PROBLEM TO SOLVE:
Across the records below, count the lines that contain "sender" and write down only the count.

PROVIDED MATERIAL:
+++

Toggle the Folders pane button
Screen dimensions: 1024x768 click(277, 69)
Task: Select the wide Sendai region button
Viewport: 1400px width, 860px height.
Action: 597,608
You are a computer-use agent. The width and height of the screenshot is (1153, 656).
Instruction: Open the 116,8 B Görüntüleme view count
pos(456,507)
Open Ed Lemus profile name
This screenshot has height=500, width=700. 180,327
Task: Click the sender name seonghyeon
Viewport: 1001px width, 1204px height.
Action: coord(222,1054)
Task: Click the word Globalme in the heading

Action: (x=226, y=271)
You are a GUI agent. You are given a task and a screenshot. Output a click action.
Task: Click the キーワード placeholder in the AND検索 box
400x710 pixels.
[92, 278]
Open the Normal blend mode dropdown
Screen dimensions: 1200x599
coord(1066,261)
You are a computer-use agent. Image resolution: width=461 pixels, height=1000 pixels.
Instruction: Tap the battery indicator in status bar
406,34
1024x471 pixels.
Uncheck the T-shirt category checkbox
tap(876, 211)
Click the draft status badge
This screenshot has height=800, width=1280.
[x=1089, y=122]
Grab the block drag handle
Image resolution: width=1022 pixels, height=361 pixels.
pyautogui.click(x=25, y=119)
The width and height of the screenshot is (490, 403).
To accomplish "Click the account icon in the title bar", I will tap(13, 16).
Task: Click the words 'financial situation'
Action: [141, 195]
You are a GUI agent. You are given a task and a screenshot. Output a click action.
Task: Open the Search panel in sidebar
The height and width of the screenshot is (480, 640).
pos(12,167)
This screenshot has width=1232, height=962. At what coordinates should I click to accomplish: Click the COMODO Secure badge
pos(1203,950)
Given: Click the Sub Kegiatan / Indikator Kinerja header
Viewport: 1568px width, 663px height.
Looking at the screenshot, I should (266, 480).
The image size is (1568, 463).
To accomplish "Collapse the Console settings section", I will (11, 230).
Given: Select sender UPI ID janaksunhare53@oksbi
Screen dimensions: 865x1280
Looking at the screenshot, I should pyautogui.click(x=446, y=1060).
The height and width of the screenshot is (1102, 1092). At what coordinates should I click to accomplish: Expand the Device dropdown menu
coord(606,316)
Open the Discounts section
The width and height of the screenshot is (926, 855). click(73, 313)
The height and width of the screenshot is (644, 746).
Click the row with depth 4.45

+++

TASK SOLUTION:
2